The same feeling is also present for me. After years of taking a very hard
class load and working hard on college applications, it is heart crushing to
get that letter telling you that you aren't good enough. It's funny that they
always make sure to say 'We had so many good applicants that we had to reject
many quality applicants' but it just feels like I'm not good enough.

I know I'm using that feeling as motivation in the future to push myself
harder than other students from more elite schools to prove to them, and to
myself really, that I am good enough. It's a tough feeling to get over but
it'll get better, I know it.

------
jellyksong
_Server is down, full text:_

As the arrival of decision letters starts to taper off, most of my friends
have a good idea of where they're going next year. Some were lucky enough to
have gotten into their dream schools, others were accepted by a slew of
equally amazing colleges (though perhaps not their first choice), and a few
were rejected to all but a handful of great schools. We should all 'be happy',
our friends, family, and counselors tell us; the hardest part of senior year
is over and now remains the _best_ months of high school. But 'great' is a
very subjective word and some people are inevitably disappointed. I'm not
discounting any of the students who got into their top choices: I believe that
they're all deserve it 100%, but I'm sad that my top choices don't feel the
same about me.

Yes, I did get into a couple of great schools, and I am truly honored and
grateful to be accepted by them. But at the same time, I am utterly
heartbroken that after years of pushing myself to excel academically and
pouring my heart into the application essays, the response is still: 'Dear
[x], I am very sorry to let you know that we are unable to offer you admission
to [x]'. And I feel so, so guilty for feeling like this, as if I'm jilting my
accepted schools and betraying my friends who try to cheer me up.
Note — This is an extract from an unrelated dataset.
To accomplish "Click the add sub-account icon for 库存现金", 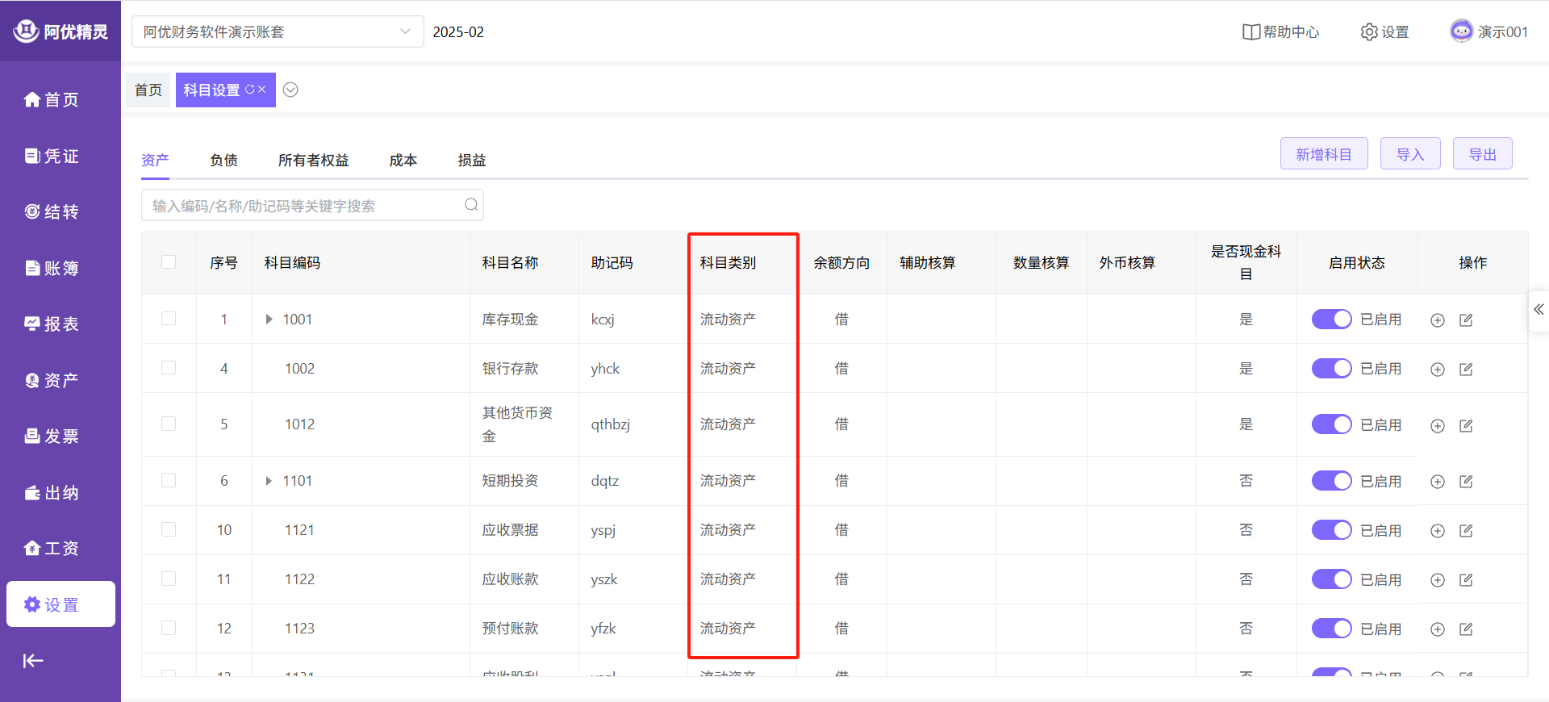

There's also regret. Maybe I should've written about different topics, maybe I
should've applied to more schools, maybe I should've gotten more/other
recommendations. And while it's very appealing to just blame the system for my
failures (ahem _College Confidential_ ), I know that it's really no one's
fault but my own. So there's an unhealthy amount of anger, bitterness, and
disappointment directed at myself right now. Summed together, all of this is
strangely numbing and emotionally exhausting.

But there is always some hope, even if we do have to trudge through this
unpleasantness. It's quite honestly pointless to continue feeling this bad.
Rejection and failure is a part of life, and even though my lifelong dreams
were crushed over the course of two days, I have to accept that and find new
ones. I know that I will eventually be happy and successful at a school that
accepts me, despite all the inevitable sad laughter in the coming days.

Now I just need to believe that.